-- begin INFORMATION SHOWN --

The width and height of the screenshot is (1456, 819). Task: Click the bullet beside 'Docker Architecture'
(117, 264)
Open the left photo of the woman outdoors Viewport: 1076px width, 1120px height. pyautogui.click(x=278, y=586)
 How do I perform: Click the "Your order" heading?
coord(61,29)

-- end INFORMATION SHOWN --
-- begin INFORMATION SHOWN --

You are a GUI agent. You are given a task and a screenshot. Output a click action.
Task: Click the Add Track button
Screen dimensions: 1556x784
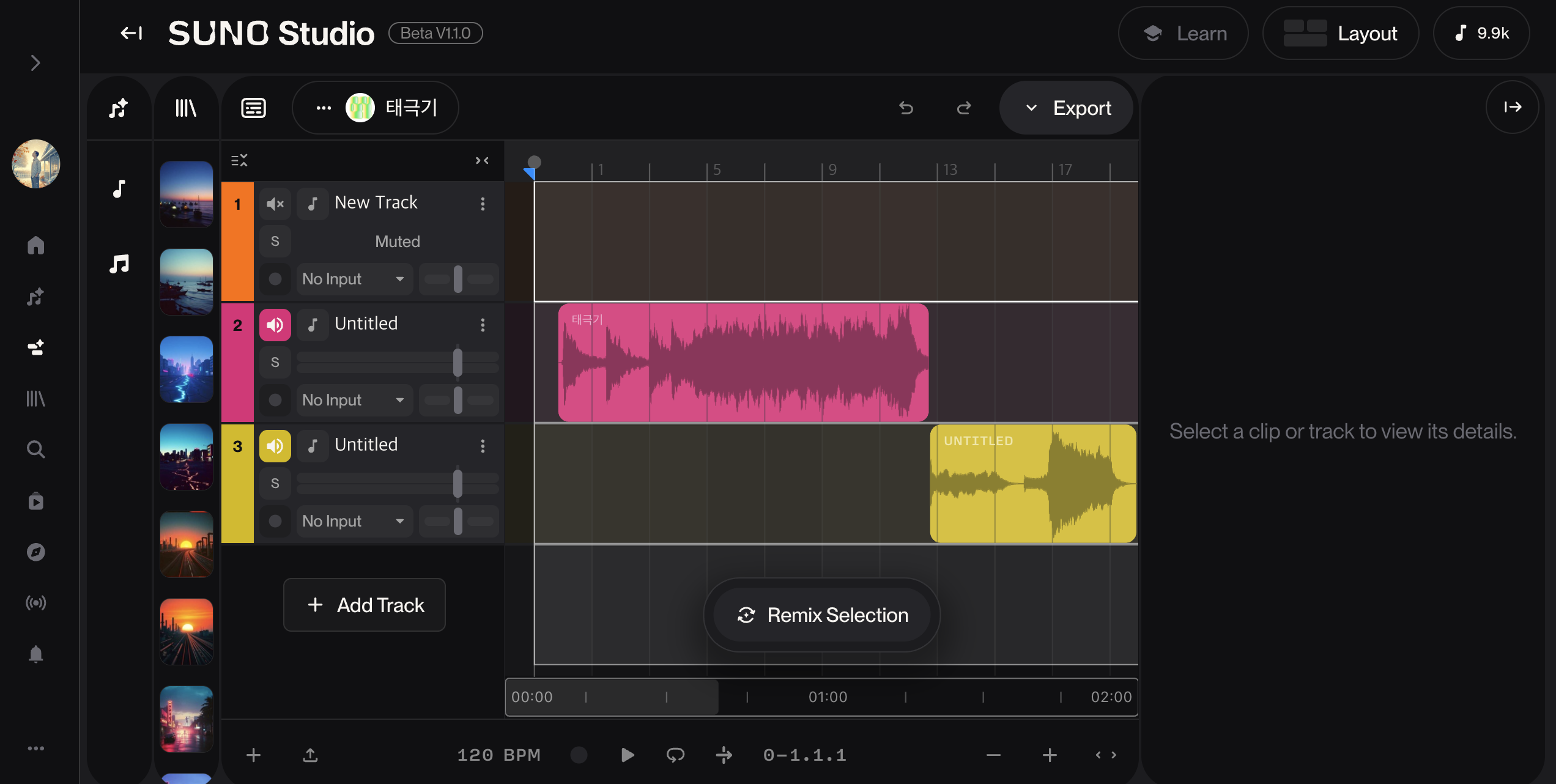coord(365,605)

-- end INFORMATION SHOWN --
-- begin INFORMATION SHOWN --

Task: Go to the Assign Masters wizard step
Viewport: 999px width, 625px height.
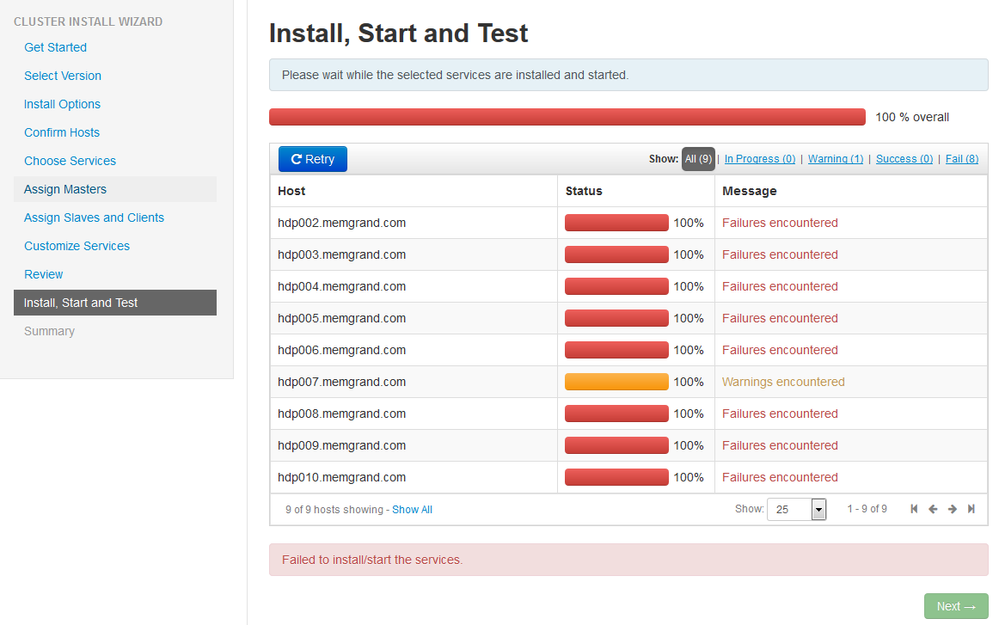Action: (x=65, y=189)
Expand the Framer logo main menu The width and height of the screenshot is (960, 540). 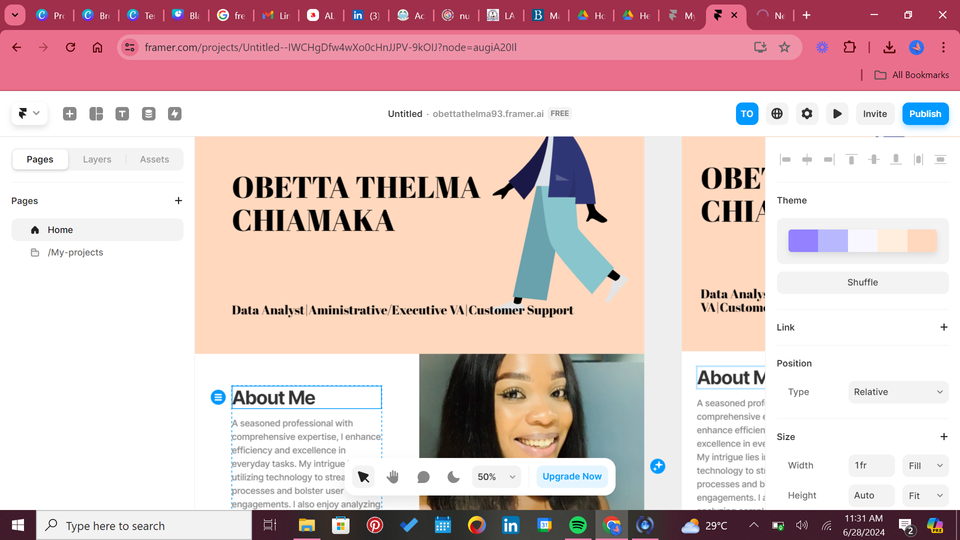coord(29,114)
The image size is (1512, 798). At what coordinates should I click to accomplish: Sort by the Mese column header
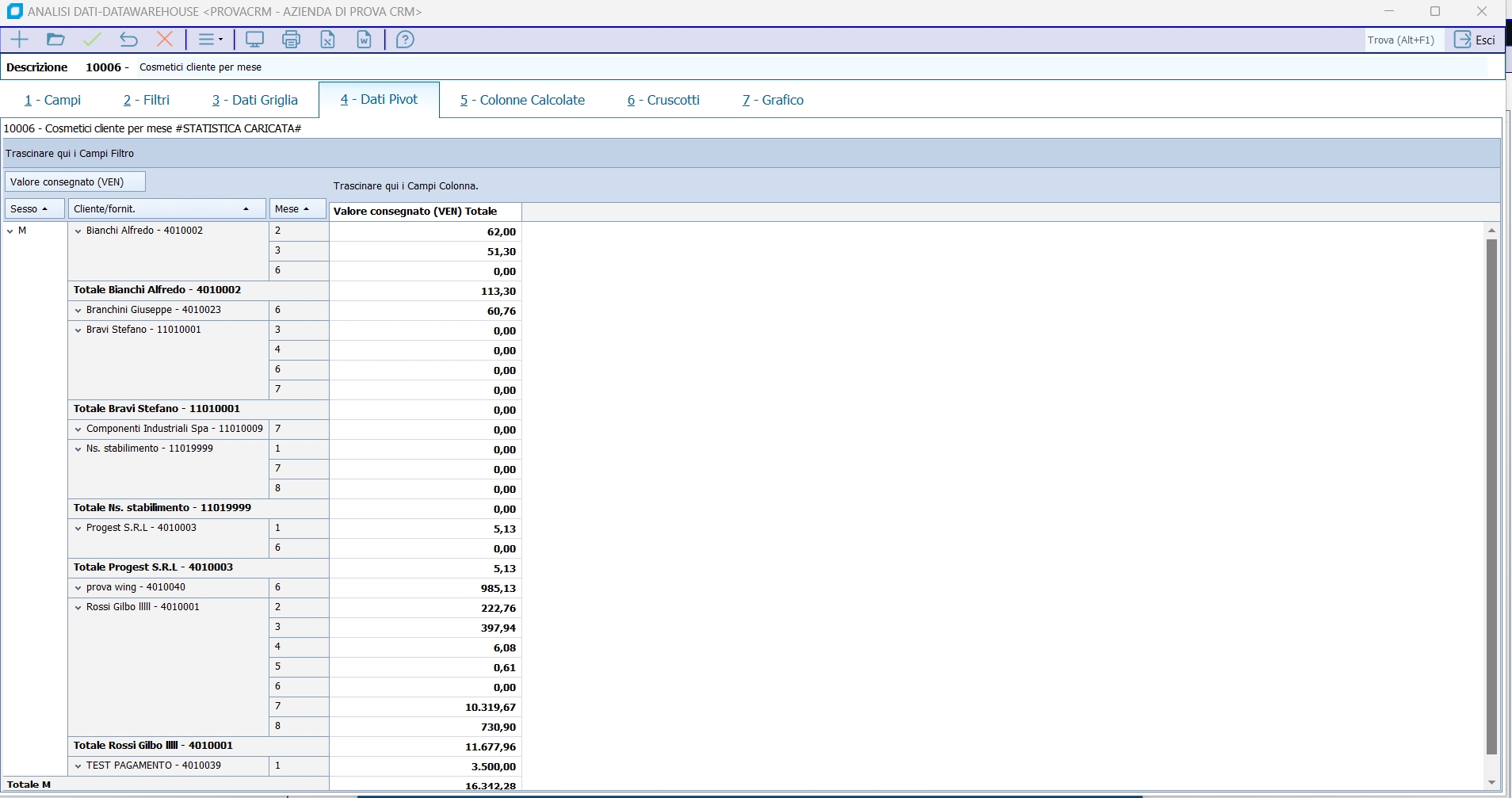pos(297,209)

-- end INFORMATION SHOWN --

### EXERCISE INSTRUCTIONS:
Quote the material word for word, starting with the line that contains "Open the left" and going on through the line that contains "coord(61,29)".

### FULL RESPONSE:
Open the left photo of the woman outdoors Viewport: 1076px width, 1120px height. pyautogui.click(x=278, y=586)
 How do I perform: Click the "Your order" heading?
coord(61,29)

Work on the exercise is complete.